*** Block opens ***
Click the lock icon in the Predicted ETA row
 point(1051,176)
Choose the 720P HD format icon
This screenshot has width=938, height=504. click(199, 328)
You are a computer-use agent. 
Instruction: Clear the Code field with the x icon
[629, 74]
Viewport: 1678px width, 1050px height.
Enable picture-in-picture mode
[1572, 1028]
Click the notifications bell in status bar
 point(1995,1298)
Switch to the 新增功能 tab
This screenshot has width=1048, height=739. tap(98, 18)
*** Block closes ***
*AIM OF THE TASK*
Go through the records and repeat each one exactly as written.

*YOUR RESPONSE*
Click the lock icon in the Predicted ETA row
 point(1051,176)
Choose the 720P HD format icon
This screenshot has width=938, height=504. click(199, 328)
You are a computer-use agent. 
Instruction: Clear the Code field with the x icon
[629, 74]
Viewport: 1678px width, 1050px height.
Enable picture-in-picture mode
[1572, 1028]
Click the notifications bell in status bar
 point(1995,1298)
Switch to the 新增功能 tab
This screenshot has width=1048, height=739. tap(98, 18)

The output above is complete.